After a month and a half in confinement in Nicaragua he was released and allowed to go on his way. He crossed into El Salvador and then Guatemala. Finally after over 5 months of travel he got to Mexico and started making his way toward southern Texas, which was still hundreds of miles away.  

 The route to the U.S. through Mexico was only slightly less dangerous than the rest of the trip had been. Never knowing where to sleep or whether his wife had made it to the border. He and his two friends had to trust smugglers and coyotes. They could be captured, killed or robbed at any point. But after several more days they came to the border and crossed illegally into Texas. They were soon spotted by U.S. Border Patrol and were arrested. They were taken to a detention center for men (basically a minimum security prison) in Pearsall, Texas which is about 60 miles south of San Antonio.
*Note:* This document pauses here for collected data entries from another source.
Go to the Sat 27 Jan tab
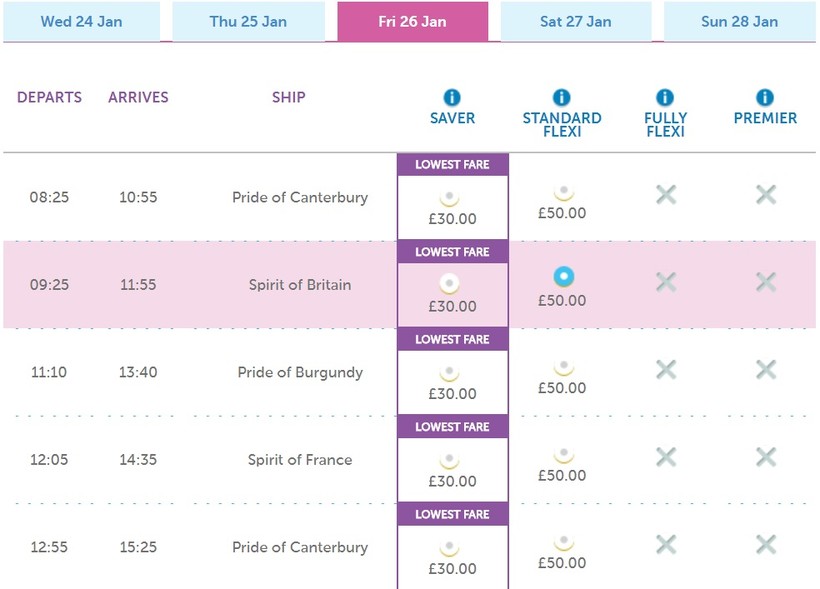This screenshot has width=820, height=589. click(x=575, y=22)
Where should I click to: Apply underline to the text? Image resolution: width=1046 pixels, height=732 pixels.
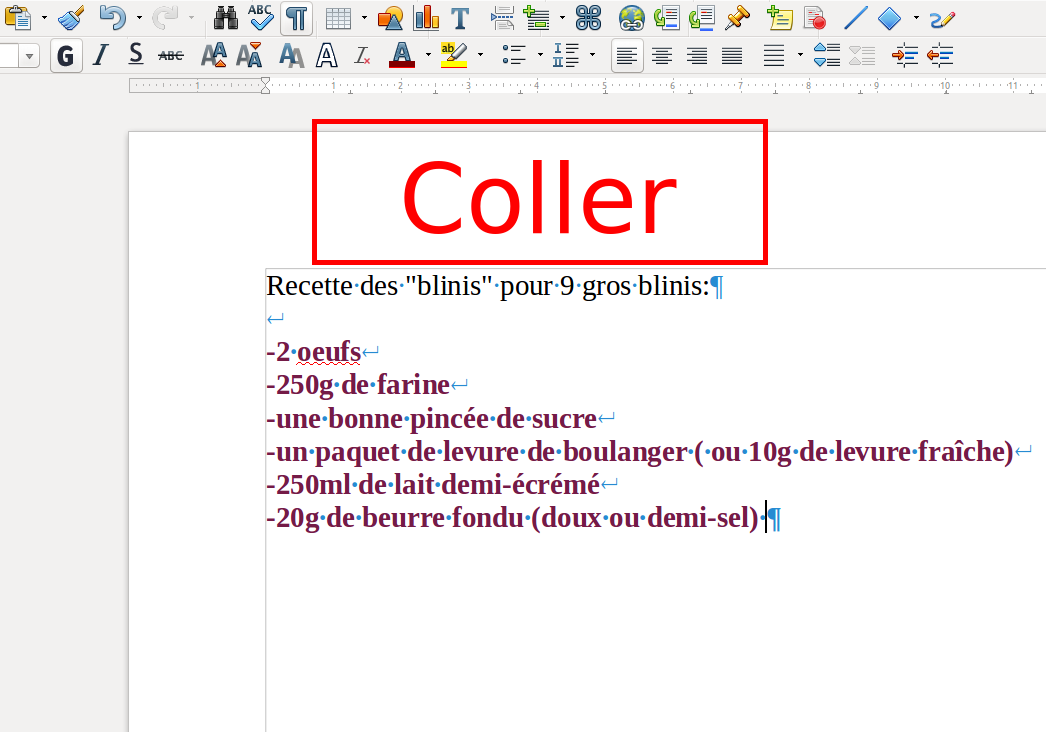134,55
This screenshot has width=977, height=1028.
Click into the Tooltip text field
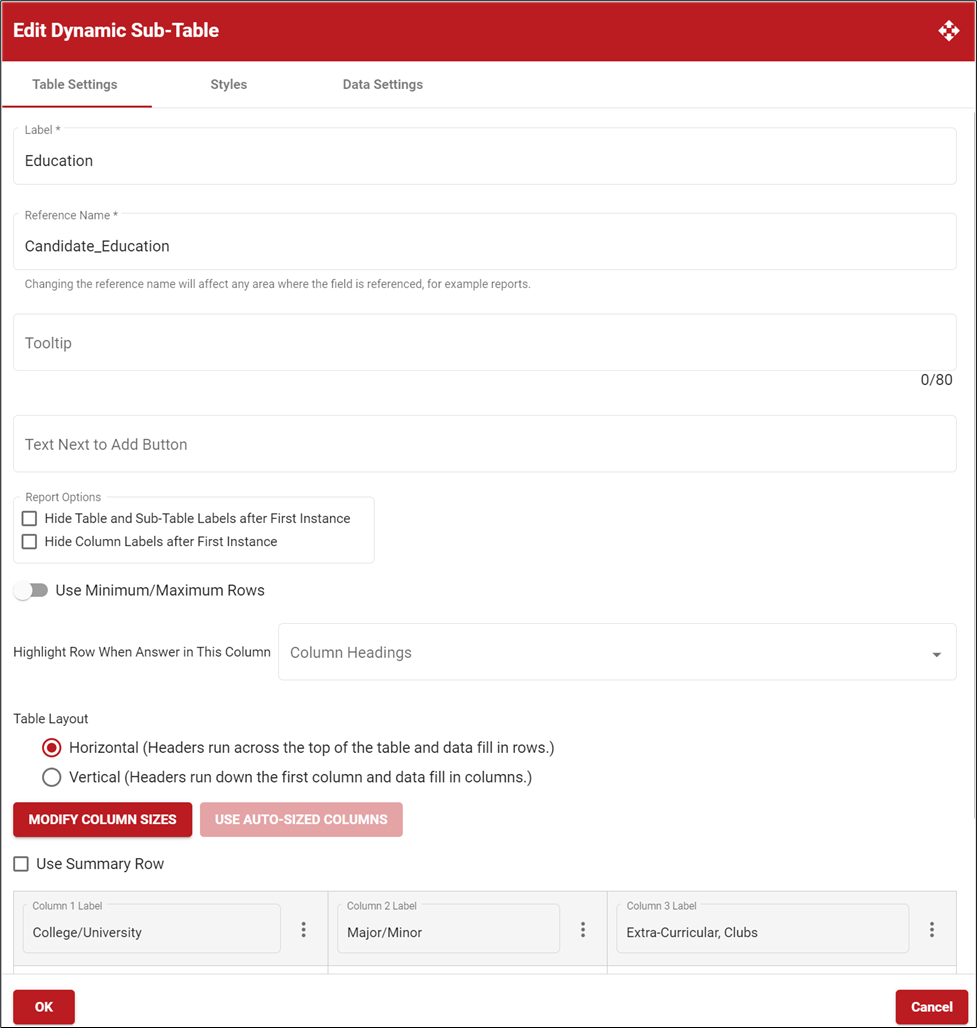coord(484,343)
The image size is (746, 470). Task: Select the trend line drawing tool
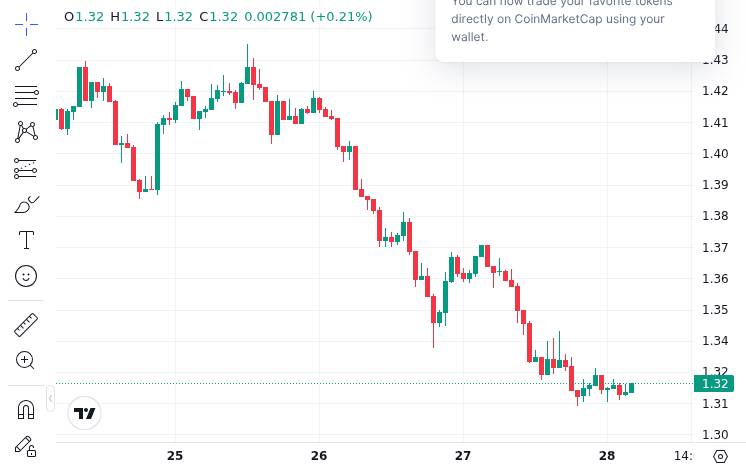pos(26,60)
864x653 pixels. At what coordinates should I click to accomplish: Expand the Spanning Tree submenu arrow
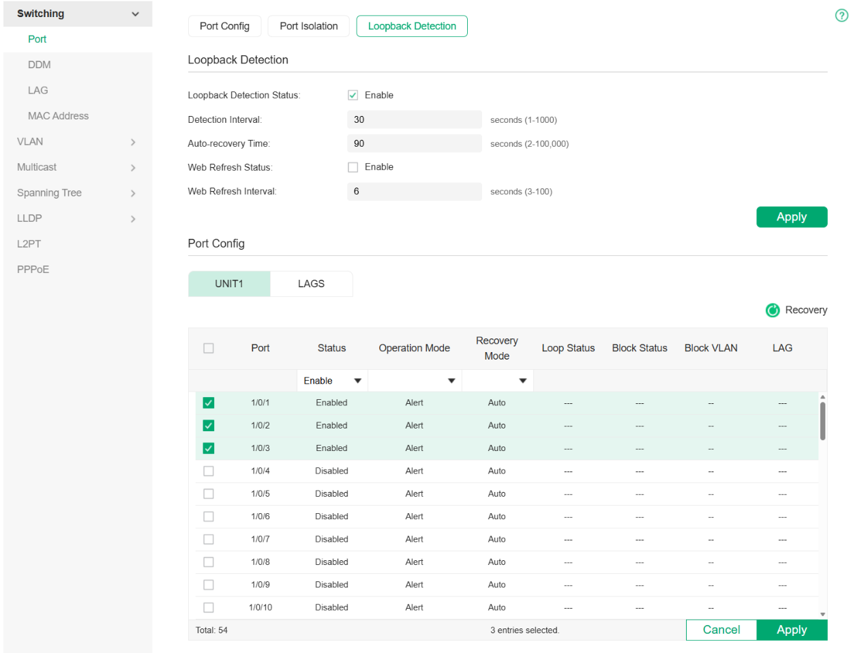(x=133, y=193)
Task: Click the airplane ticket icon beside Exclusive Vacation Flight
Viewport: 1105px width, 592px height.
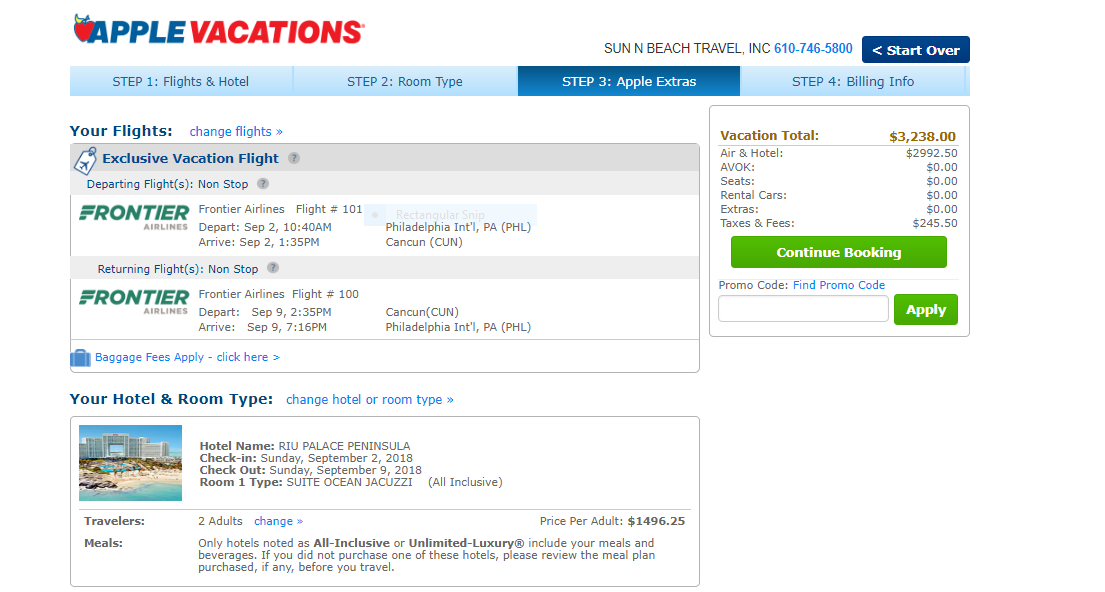Action: tap(84, 158)
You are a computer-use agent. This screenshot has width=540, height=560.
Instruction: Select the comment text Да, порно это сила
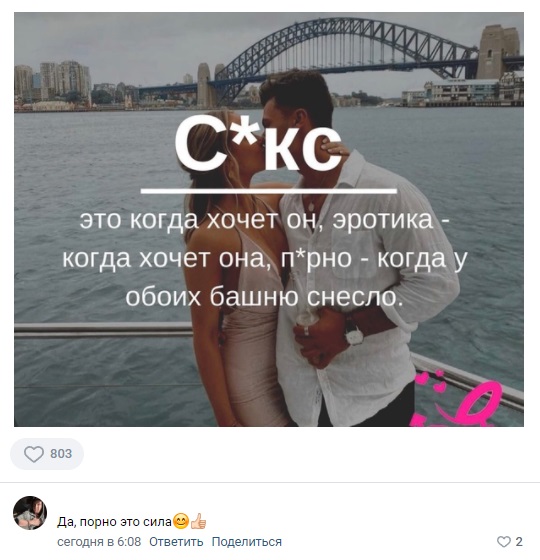click(114, 522)
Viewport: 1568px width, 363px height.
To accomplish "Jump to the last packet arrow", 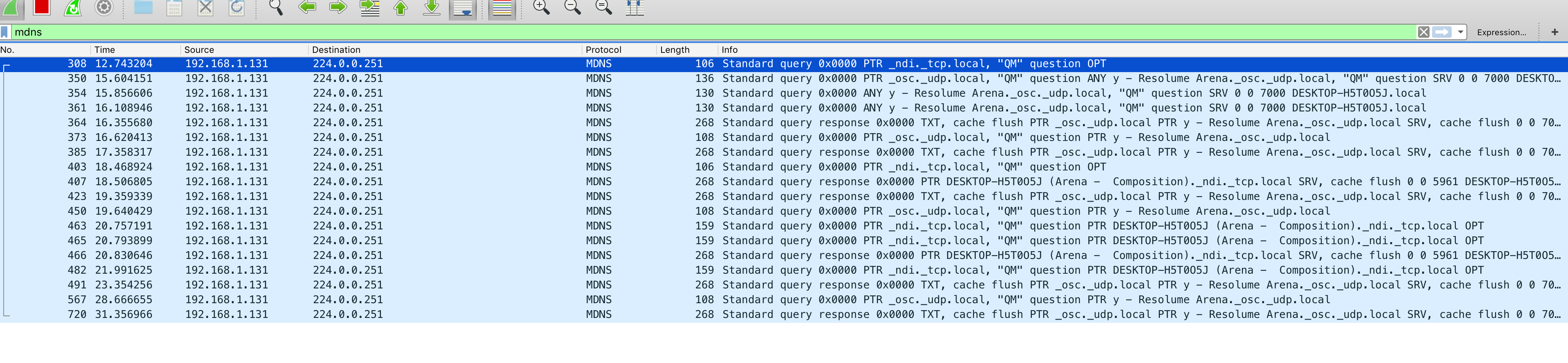I will pyautogui.click(x=432, y=7).
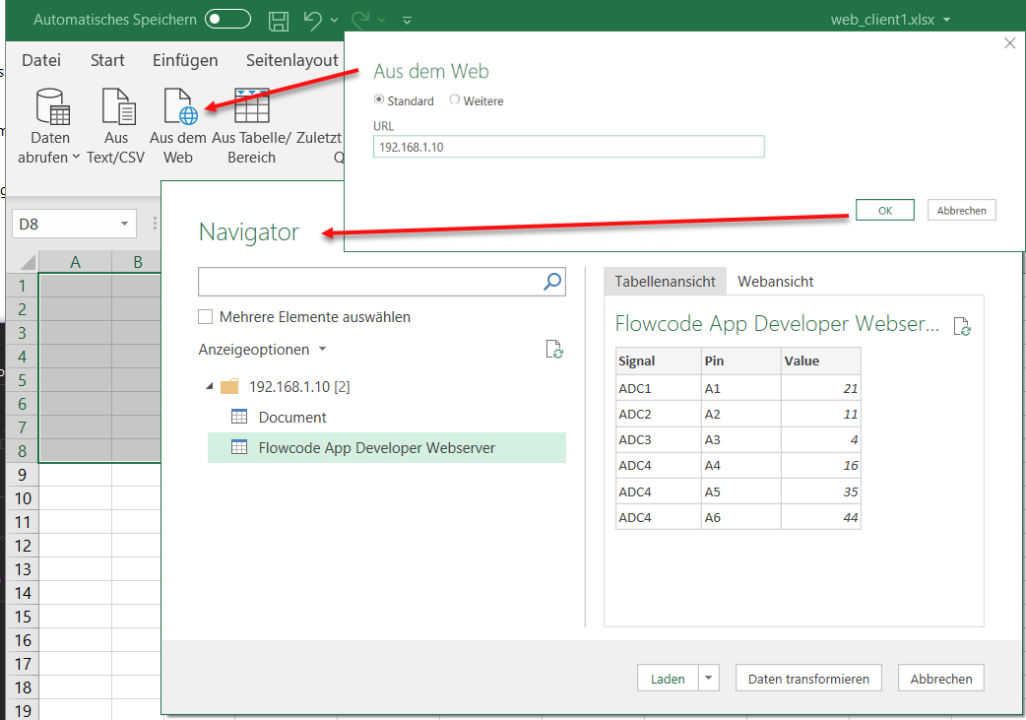Switch to the Webansicht tab
Image resolution: width=1026 pixels, height=720 pixels.
coord(775,282)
After processing and several days in Pearsall waiting to see if they would be deported. He had an immigration hearing, was checked out medically, given 3 good meals a day and sets of new clothes before being taken to Austin where he was reunited with his wife. He now stays at the men’s shelter at Casa Marianella. His wife is staying at the women’s shelter that is part of Casa, and the two of them are hoping they will soon be given work permits and they can eventually get refugee status and begin building a new life. He did tell us though that his pro-bono immigration attorney forgot to file his application for a work permit so now it will be at least a month before he can get that and start working. After that his immigration journey will not be over. If  he is given refugee status it will be another 4 years before he will be able to get a green card and a few years after that so he can apply for citizenship. But if we are still a free society, it will have been worth it.

As we parted he emphatically told us how God protected the group so many times and even though they were often in danger, lost or putting their lives in the hands of smugglers. He was grateful to be in the United States and praised God for helping them get here. He was optimistic and looking forward to the new life that he and his wife would have here.